TT, yang sudah sepuluh tahun menjadi warga bhayangkara negara, dipecat Desember 2018. Lalu dia menggugat pemecatan oleh Polda Jateng ke Pengadilan Tata Usaha Negara Semarang pada Maret lalu. Namun baru pekan lalu kasus ini mengemuka karena sudah memasuki tahap replik. Dalam menggugat TT didampingi Lembaga Bantuan Hukum Masyarakat.

Menurut Kepala Biro Penmas Divisi Humas Polri Brigjen Dedi Prasetyo, Jumat lalu (17/5/2019), "Pada norma agama dan kesopanan jelas bahwa LGBT masih menjadi hal yang tabu oleh agama dan tidak diakui secara yuridis oleh negara."

Maka Dedi menyimpulkan, "Anggota Polri tidak boleh LGBT dan memiliki kelainan atau disorientasi seksual." (→ detikcom).

Alasan lain pemecatan adalah TT melakukan pelecehan seksual dan membolos kerja (desersi) pergi ke Singapura tahun lalu. Kedua korban pelecahan seksual itu seorang dokter dan orang tua angkat TT.

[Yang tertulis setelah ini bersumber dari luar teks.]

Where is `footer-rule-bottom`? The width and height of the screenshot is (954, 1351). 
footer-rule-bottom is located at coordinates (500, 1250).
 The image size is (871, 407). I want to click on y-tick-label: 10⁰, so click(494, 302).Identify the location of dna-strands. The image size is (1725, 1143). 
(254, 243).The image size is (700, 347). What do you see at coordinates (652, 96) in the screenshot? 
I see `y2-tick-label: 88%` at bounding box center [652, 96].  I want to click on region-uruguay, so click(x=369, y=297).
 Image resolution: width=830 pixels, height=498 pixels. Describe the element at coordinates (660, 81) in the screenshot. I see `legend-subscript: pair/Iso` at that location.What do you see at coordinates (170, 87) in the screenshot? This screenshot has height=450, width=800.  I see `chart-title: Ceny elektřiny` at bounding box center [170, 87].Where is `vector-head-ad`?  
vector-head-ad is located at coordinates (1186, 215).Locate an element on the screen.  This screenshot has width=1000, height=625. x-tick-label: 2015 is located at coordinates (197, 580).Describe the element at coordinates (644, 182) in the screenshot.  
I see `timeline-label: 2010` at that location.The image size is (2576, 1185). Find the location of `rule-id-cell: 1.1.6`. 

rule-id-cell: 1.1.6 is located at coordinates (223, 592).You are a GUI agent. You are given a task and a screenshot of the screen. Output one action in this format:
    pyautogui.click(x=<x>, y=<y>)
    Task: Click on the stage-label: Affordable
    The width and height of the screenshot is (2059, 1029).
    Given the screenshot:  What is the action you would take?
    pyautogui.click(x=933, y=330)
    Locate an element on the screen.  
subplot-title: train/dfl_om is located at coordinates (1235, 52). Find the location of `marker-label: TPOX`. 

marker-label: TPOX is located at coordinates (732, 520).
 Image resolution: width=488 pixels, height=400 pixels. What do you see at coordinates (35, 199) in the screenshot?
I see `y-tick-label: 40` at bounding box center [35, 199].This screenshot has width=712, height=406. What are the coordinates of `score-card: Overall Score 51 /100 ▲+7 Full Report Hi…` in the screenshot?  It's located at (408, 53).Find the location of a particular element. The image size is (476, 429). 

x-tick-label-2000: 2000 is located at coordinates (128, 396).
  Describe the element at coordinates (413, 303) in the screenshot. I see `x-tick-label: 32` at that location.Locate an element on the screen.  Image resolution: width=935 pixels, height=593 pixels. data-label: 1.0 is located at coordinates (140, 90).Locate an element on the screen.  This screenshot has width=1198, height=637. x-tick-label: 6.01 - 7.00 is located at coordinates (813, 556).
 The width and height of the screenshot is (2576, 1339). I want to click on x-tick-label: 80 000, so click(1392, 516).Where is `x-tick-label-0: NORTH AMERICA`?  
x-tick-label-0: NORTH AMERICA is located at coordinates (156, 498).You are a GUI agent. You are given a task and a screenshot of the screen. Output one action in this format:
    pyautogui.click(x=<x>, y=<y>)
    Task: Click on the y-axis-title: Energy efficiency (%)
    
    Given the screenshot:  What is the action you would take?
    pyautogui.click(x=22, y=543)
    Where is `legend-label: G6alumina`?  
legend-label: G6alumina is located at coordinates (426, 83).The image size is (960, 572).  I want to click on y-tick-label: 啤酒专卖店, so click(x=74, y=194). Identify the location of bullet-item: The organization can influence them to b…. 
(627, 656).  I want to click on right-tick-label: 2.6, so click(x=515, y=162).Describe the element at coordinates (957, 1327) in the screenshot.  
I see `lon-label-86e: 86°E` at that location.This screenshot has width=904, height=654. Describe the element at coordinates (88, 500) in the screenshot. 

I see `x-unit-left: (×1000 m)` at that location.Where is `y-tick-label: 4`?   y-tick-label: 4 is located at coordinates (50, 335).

Akan tetapi TT mempertanyakan alasan atasan bahwa dirinya merusak citra Polri. Selama ini dia menyembunyikan orientasi seksualnya.

Maka dia pun berujar ,"Kok tiba-tiba mereka mengomong-omongkan saya menurunkan citra Polri, padahal selama ini enggak ada yang tahu kondisi saya seperti ini." (→ BBC Indonesia).

Tiga tahun lalu, Oktober 2016, Presiden Joko Widodo dalam wawancara khusus dengan BBC meminta Polri untuk melindungi LGBT dan minoritas lain.